We first conclude that the relevant statutes prohibit the parties from bargaining over what constitutes ancillary duties. Next, we review the holdings of Nettle Creek and Jay Classroom and conclude they allow bargaining over wages for ancillary duties, but not over the duties themselves. Because we conclude these statutes and holdings do not authorize the bargaining at issue, we affirm.
I. The General Assembly imposed strict limitations on bargainable subjects and vested schools with the authority to direct teachers’ work assignments.
Our Constitution guarantees the citizens of Indiana a tuition-free, “general and uniform system of Common Schools ․ equally open to all.” Ind. Const. art. 8, § 1. Because public schools ensure these constitutional rights, the citizens of Indiana have a fundamental interest in the “development of harmonious and cooperative relationships between school corporations and their certificated employees.” Jay Classroom, 55 N.E.3d at 816–17; I.C. § 20-29-1-1(1). This fundamental interest imposes upon the State the “basic obligation to protect the public by attempting to prevent any material interference with the normal public school educational process.” I.C. § 20-29-1-1(3).
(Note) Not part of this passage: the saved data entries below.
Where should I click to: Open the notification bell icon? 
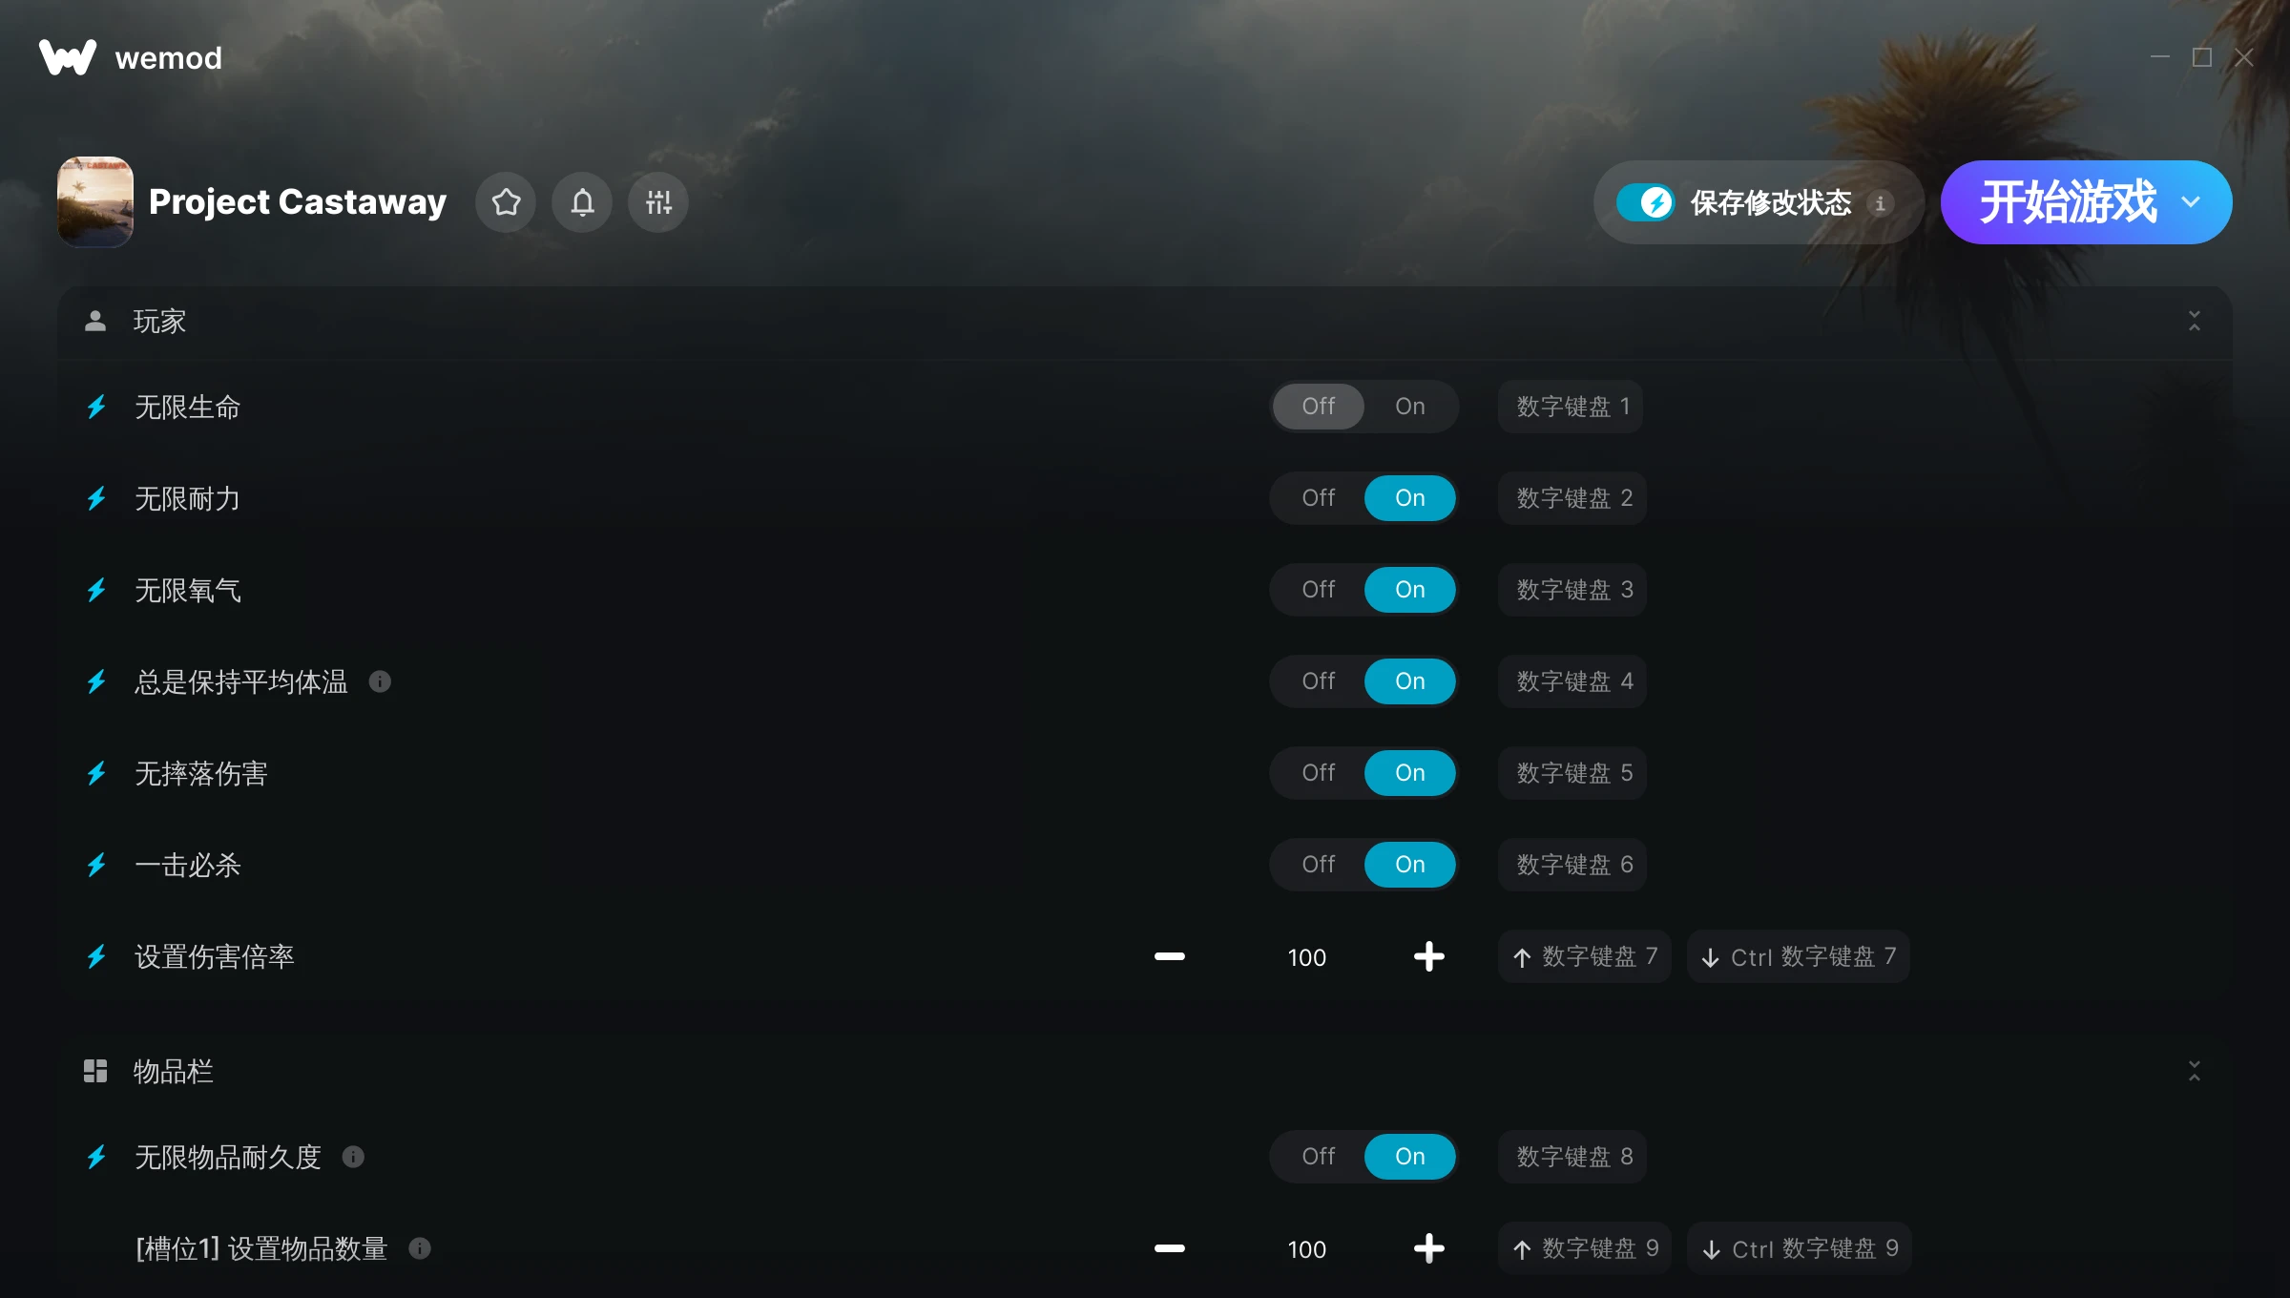(582, 202)
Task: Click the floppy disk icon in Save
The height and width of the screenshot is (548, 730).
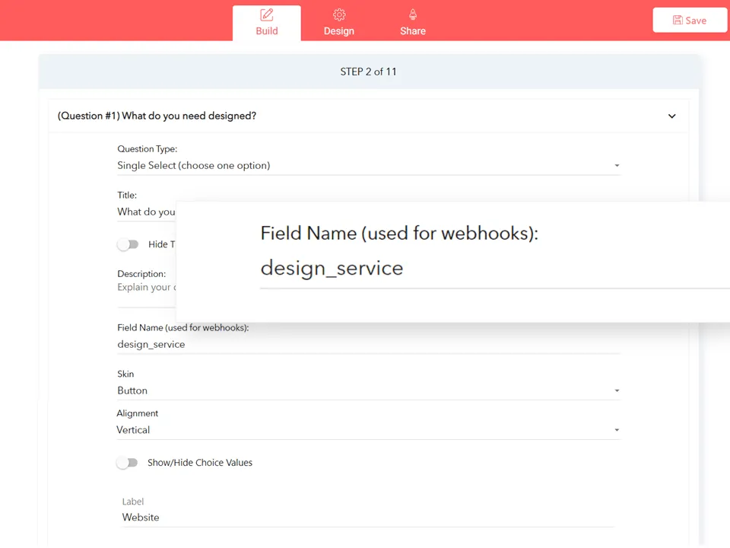Action: coord(678,21)
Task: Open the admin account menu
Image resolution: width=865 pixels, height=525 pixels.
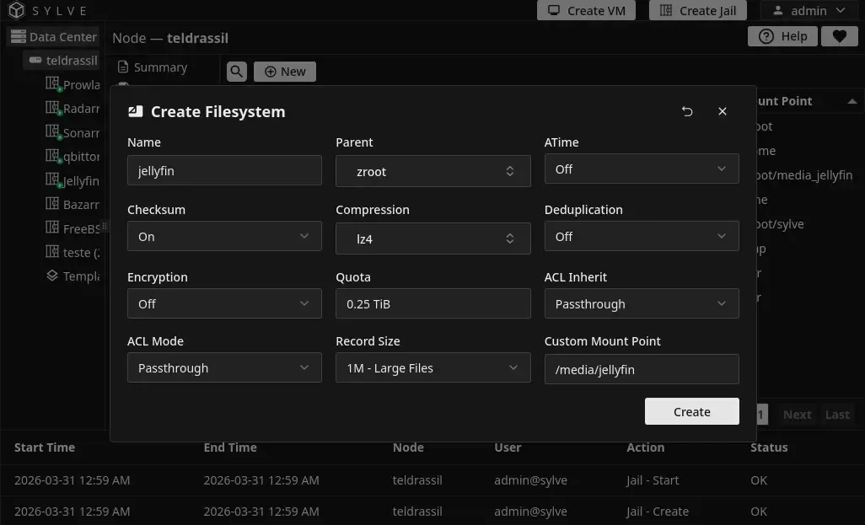Action: pos(809,10)

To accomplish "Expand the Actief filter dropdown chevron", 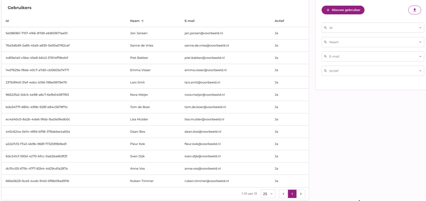I will click(x=420, y=71).
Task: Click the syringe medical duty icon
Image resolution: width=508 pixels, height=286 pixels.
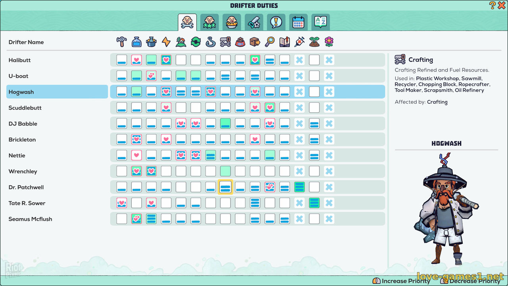Action: click(299, 42)
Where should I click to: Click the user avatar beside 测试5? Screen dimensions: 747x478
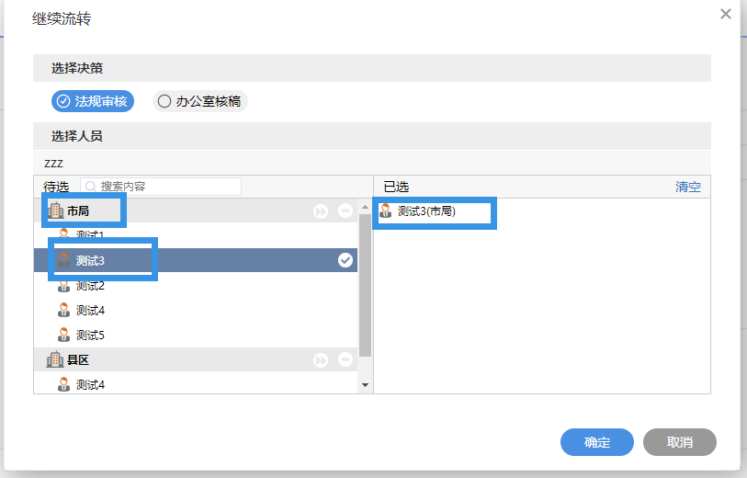click(x=64, y=335)
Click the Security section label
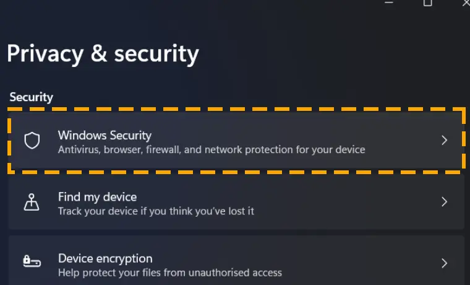The image size is (470, 285). pyautogui.click(x=31, y=97)
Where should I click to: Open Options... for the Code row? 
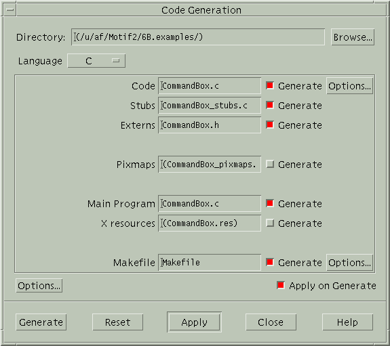coord(349,86)
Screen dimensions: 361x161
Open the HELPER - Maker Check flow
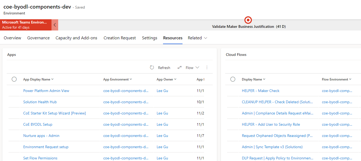click(260, 91)
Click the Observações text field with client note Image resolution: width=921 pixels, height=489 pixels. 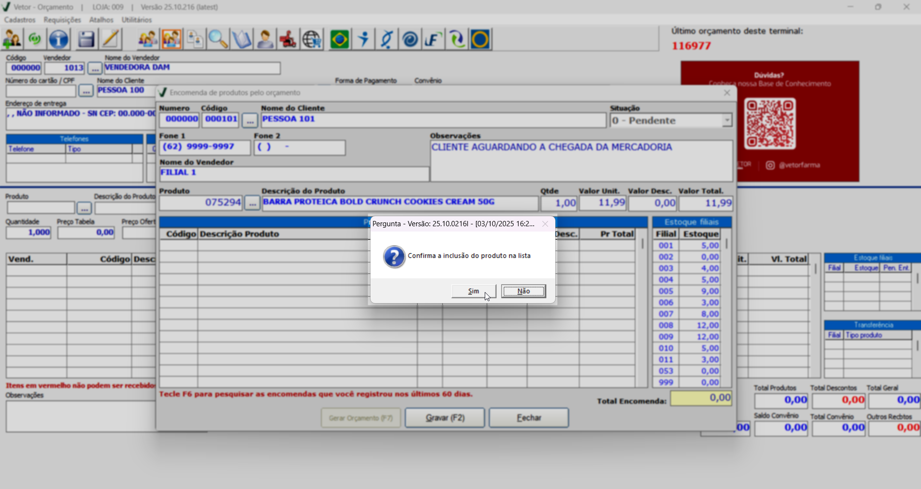(581, 161)
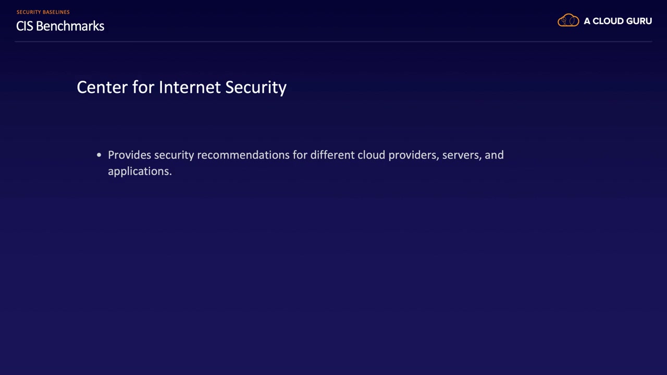Image resolution: width=667 pixels, height=375 pixels.
Task: Click the word "Internet" in the heading
Action: [190, 87]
Recognizing that obligation, the General Assembly has enacted statutes to govern the collective bargaining process between schools and teachers, with the objective of “alleviat[ing] various forms of strife and unrest.” I.C. § 20-29-1-1(2).
Prior to 2011, the law required teachers and their employers to bargain salary, wages, related fringe benefits, and hours, but permitted them to “bargain collectively, negotiate, or enter into a written contract” concerning a host of other topics, including work assignments, student discipline, and expulsion and supervision of students. I.C. §§ 20-29-6-4, 20-29-6-7(b) (2005). In 2011, the General Assembly overhauled these statutes and “eliminated permissive bargaining subjects altogether, while also limiting mandatory bargaining subjects to just wages, salaries, and related fringe benefits.” Jay Classroom, 55 N.E.3d at 817 (citations omitted). Put another way, schools and teachers must bargain wages, salary, and benefits, but they may not bargain anything else. I.C. § 20-29-6-4(a) (school employers shall bargain collectively on salaries, wages, and related fringe benefits); I.C. § 20-29-6-4.5(a)(5) (a school employer may not bargain collectively on “[a]ny subject not expressly listed” in I.C. § 20-29-6-4).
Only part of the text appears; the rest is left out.